Perhaps the most compelling evidence showing a role for angiogenesis in hematopoietic malignancies has been generated from patients with multiple myeloma. In multiple myeloma, there is a correlation between the extent of bone marrow angiogenesis and plasma cell proliferative index.10 In the latter study, there was also a correlation between angiogenesis and disease progression. Furthermore, patients with active multiple myeloma have increased angiogenesis, whereas patients with inactive disease or monoclonal gammopathy of undetermined significance do not.11 The same group of investigators also has demonstrated that human lymphoblastoid cell lines produce angiogenic factors, induce an angiogenic phenotype in endothelial cells, and secrete various matrix metalloproteinases.12
The question arises as to why there would be increased angiogenesis in the bone marrow of AML patients. A strictly “mechanical” explanation for the supply of nutrients and oxygen to the leukemic cells and the removal of metabolites from these cells is not completely satisfying because AML cells invading the marrow do not form a well-circumscribed “mass” like solid tumors. Furthermore, our results do not support this explanation because we did not observe a correlation between marrow cellularity and vessel score. A more plausible explanation would be a positive synergistic relationship between AML and endothelial cells. We and others have shown that AML cells make angiogenic factors.5,9 As part of their study of VEGF expression in AML cells, Fiedler et al5 showed that VEGF stimulates granulocyte macrophage colony-stimulating factor (GM-CSF) production by human umbilical cord endothelial cells. Likewise, Bellamy et al9 have shown that VEGF stimulates the production of M-CSF, G-CSF, interleukin-6, and stem cell factor (SCF) in endothelial cells. All of this work supports the hypothesis of a positive synergistic relationship between AML and endothelial cells through the paracrine production by each of mutually mitogenic growth factors.

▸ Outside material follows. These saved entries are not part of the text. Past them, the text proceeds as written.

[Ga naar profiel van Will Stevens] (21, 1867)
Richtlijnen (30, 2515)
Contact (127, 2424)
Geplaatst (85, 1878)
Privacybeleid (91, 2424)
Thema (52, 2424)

In conclusion, by demonstrating increased angiogenesis in the bone marrow of AML patients, we lend support to previous studies suggesting that angiogenesis may play a role in the pathophysiology of hematopoietic malignancies. Furthermore, our work shows that angiogenesis may be clinically relevant in the pathophysiology of AML and thus raises the possibility of using angiogenesis inhibitors as a novel therapeutic strategy for this disease.
We would like to acknowledge Sheryl Tripp and Lai Yi Wang for excellent technical support.
P.J.S is a Translational Research Awardee from the Leukemia Society of America. This work was also supported by the VA Research Service (GMR) and ARUP Laboratories (J.W.H).